> REQUIREMENT:
Give every line from the entries that contains "beside".

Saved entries
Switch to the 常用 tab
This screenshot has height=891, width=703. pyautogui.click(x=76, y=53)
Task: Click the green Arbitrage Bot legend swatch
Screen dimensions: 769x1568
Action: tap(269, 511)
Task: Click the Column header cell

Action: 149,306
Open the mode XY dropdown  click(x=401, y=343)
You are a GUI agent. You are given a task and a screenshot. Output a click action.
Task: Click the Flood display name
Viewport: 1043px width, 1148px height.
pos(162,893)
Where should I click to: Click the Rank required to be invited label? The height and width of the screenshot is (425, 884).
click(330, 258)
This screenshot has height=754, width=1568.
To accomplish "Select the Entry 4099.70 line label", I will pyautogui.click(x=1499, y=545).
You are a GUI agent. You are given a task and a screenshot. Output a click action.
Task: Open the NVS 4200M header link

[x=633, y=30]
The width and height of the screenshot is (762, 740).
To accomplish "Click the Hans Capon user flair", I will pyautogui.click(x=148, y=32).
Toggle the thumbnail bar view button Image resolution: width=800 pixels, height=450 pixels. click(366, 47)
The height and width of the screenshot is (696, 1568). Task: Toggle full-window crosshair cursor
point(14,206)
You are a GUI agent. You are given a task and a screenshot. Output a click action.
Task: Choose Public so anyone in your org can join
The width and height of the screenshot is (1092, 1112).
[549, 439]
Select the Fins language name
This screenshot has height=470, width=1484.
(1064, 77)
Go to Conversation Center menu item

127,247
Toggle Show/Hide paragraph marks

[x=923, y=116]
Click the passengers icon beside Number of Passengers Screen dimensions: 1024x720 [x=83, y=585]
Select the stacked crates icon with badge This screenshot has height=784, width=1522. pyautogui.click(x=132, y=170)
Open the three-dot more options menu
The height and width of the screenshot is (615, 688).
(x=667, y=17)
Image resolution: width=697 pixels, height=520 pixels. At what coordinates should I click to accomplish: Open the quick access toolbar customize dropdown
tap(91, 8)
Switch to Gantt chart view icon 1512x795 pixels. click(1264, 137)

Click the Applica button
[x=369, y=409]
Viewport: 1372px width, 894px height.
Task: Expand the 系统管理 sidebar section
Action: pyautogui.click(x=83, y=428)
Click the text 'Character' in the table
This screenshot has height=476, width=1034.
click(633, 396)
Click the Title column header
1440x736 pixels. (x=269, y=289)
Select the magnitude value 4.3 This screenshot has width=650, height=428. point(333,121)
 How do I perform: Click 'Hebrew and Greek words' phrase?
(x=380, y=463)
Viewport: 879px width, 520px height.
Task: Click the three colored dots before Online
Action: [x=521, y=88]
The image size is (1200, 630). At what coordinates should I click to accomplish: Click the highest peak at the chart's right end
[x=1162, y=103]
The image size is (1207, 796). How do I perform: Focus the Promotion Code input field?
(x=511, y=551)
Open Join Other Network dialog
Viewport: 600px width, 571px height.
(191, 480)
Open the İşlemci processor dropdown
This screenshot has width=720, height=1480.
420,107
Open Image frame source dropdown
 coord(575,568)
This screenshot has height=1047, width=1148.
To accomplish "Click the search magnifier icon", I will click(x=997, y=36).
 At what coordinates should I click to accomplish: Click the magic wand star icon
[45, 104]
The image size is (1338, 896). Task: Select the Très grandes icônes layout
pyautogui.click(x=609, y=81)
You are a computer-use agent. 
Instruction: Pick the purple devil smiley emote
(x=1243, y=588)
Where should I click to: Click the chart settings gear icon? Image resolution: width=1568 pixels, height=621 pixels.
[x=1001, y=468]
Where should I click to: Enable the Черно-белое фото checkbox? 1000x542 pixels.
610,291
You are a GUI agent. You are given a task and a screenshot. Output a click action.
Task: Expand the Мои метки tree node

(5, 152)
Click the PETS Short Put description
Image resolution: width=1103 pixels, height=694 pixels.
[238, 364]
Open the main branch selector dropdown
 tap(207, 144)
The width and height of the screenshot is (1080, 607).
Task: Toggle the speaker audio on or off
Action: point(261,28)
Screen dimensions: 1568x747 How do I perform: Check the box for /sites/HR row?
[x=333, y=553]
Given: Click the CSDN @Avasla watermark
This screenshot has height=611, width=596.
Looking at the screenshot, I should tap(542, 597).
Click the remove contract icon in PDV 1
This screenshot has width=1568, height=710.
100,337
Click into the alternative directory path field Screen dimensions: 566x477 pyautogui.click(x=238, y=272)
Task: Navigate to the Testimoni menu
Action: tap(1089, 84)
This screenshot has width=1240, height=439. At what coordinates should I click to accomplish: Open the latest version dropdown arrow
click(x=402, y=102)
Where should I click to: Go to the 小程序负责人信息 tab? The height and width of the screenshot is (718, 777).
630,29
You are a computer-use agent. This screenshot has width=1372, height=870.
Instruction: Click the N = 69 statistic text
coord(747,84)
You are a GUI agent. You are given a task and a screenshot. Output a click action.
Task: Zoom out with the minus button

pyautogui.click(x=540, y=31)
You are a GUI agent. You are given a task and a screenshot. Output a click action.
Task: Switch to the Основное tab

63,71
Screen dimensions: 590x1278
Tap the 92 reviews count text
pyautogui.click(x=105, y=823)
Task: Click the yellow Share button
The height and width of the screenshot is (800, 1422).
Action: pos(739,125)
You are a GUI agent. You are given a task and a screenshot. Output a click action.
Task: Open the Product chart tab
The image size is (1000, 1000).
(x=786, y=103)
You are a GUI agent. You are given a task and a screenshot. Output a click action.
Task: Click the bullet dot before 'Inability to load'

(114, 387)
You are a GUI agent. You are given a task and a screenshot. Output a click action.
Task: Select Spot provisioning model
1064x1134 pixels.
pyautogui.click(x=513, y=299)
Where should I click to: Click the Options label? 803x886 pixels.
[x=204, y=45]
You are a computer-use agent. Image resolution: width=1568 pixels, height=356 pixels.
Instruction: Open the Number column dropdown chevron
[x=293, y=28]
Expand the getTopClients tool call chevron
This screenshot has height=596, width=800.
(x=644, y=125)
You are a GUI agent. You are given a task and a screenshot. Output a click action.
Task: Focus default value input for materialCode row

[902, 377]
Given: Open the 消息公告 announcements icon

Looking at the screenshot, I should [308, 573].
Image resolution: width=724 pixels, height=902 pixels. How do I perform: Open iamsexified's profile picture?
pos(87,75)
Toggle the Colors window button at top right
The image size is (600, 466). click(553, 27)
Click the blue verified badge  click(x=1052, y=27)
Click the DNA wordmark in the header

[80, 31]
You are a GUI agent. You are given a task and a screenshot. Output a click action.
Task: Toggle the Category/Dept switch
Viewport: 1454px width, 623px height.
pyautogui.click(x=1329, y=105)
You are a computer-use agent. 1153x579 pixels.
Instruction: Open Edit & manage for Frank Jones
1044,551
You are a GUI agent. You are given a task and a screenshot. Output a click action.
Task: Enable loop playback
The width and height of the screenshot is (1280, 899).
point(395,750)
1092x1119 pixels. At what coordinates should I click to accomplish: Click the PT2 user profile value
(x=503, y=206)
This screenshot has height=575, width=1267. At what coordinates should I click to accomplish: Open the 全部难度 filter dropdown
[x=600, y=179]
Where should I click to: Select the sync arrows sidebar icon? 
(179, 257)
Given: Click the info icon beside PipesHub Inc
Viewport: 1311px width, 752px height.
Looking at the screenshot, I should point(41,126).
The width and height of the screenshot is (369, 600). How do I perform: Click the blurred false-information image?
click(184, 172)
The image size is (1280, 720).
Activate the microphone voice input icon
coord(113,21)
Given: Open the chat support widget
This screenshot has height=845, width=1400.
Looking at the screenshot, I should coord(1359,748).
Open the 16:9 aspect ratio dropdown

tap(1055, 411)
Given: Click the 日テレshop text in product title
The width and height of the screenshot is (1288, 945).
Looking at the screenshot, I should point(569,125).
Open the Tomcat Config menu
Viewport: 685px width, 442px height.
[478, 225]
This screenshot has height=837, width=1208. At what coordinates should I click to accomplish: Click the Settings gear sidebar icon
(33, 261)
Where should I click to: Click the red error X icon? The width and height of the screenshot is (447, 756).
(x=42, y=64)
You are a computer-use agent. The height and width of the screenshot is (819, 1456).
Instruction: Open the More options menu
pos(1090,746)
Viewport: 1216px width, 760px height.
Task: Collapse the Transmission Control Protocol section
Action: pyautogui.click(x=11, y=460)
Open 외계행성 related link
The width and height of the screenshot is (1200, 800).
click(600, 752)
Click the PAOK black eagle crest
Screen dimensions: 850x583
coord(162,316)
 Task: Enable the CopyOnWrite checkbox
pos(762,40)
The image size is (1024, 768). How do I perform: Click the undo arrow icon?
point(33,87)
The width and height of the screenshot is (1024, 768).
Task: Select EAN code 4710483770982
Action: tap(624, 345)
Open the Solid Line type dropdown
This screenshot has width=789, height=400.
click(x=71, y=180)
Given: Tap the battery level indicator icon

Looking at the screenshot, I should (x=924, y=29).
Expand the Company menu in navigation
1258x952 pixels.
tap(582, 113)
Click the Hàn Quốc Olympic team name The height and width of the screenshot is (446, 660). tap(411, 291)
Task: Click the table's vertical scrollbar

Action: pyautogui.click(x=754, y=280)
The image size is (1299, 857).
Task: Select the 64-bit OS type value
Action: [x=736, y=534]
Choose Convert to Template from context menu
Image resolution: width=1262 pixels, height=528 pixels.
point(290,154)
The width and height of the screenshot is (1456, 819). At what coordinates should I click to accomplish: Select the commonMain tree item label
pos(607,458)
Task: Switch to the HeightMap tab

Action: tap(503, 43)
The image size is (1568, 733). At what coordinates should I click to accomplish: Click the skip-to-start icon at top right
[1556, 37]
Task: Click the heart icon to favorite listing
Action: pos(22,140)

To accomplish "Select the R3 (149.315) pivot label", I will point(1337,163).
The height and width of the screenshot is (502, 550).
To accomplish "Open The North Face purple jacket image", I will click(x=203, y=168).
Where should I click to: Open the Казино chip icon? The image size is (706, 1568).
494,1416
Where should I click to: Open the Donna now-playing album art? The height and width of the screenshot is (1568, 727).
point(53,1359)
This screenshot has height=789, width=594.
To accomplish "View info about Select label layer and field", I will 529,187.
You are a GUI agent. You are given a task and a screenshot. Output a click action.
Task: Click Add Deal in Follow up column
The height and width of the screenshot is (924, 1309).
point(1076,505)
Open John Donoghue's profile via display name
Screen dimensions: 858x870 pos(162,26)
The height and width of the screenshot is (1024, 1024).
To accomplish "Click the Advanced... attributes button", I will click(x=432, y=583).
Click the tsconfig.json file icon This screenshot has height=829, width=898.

> TASK OUTPUT:
Click the passengers icon beside Number of Passengers Screen dimensions: 1024x720 [x=83, y=585]
Given: Click the info icon beside PipesHub Inc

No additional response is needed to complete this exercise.